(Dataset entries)
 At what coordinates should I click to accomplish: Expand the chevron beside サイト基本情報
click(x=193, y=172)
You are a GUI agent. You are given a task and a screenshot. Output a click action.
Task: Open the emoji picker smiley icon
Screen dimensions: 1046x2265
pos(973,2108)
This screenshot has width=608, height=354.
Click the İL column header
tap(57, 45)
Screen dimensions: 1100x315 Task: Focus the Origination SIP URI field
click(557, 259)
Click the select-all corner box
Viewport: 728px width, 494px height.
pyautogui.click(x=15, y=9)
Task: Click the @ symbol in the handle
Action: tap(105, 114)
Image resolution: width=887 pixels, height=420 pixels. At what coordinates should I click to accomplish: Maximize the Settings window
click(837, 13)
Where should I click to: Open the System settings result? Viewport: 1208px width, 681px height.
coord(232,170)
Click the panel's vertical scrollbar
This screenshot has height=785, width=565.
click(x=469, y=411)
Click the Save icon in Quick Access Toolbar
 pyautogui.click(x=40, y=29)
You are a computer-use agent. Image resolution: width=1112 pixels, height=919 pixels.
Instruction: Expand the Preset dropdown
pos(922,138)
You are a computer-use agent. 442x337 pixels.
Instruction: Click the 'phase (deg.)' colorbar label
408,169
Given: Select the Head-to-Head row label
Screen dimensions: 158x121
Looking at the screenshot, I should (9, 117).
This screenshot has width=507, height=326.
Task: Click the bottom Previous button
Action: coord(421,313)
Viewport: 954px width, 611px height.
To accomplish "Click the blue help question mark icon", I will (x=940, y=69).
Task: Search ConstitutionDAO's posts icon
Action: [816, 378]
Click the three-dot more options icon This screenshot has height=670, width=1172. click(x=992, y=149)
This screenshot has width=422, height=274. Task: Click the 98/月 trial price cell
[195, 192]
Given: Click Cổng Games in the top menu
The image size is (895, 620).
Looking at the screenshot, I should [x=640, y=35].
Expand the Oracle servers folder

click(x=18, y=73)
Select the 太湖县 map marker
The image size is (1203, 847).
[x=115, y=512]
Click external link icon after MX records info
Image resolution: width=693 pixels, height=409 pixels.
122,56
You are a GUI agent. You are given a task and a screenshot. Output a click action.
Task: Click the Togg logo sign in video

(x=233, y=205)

(ASSIGNED TASK)
Retype the data. Every line must match the original exactly.

(REPLY)
 At what coordinates should I click to accomplish: Expand the chevron beside サイト基本情報
click(x=193, y=172)
You are a GUI agent. You are given a task and a screenshot. Output a click action.
Task: Open the emoji picker smiley icon
Screen dimensions: 1046x2265
pos(973,2108)
This screenshot has width=608, height=354.
Click the İL column header
tap(57, 45)
Screen dimensions: 1100x315 Task: Focus the Origination SIP URI field
click(557, 259)
Click the select-all corner box
Viewport: 728px width, 494px height.
pyautogui.click(x=15, y=9)
Task: Click the @ symbol in the handle
Action: tap(105, 114)
Image resolution: width=887 pixels, height=420 pixels. At what coordinates should I click to accomplish: Maximize the Settings window
click(837, 13)
Where should I click to: Open the System settings result? Viewport: 1208px width, 681px height.
coord(232,170)
Click the panel's vertical scrollbar
This screenshot has height=785, width=565.
click(x=469, y=411)
Click the Save icon in Quick Access Toolbar
 pyautogui.click(x=40, y=29)
You are a computer-use agent. Image resolution: width=1112 pixels, height=919 pixels.
Instruction: Expand the Preset dropdown
pos(922,138)
You are a computer-use agent. 442x337 pixels.
Instruction: Click the 'phase (deg.)' colorbar label
408,169
Given: Select the Head-to-Head row label
Screen dimensions: 158x121
Looking at the screenshot, I should (9, 117).
This screenshot has width=507, height=326.
Task: Click the bottom Previous button
Action: coord(421,313)
Viewport: 954px width, 611px height.
To accomplish "Click the blue help question mark icon", I will (x=940, y=69).
Task: Search ConstitutionDAO's posts icon
Action: [816, 378]
Click the three-dot more options icon This screenshot has height=670, width=1172. click(x=992, y=149)
This screenshot has width=422, height=274. Task: Click the 98/月 trial price cell
[195, 192]
Given: Click Cổng Games in the top menu
The image size is (895, 620).
Looking at the screenshot, I should [x=640, y=35].
Expand the Oracle servers folder

click(x=18, y=73)
Select the 太湖县 map marker
The image size is (1203, 847).
[x=115, y=512]
Click external link icon after MX records info
Image resolution: width=693 pixels, height=409 pixels.
122,56
You are a GUI agent. You are given a task and a screenshot. Output a click action.
Task: Click the Togg logo sign in video

(x=233, y=205)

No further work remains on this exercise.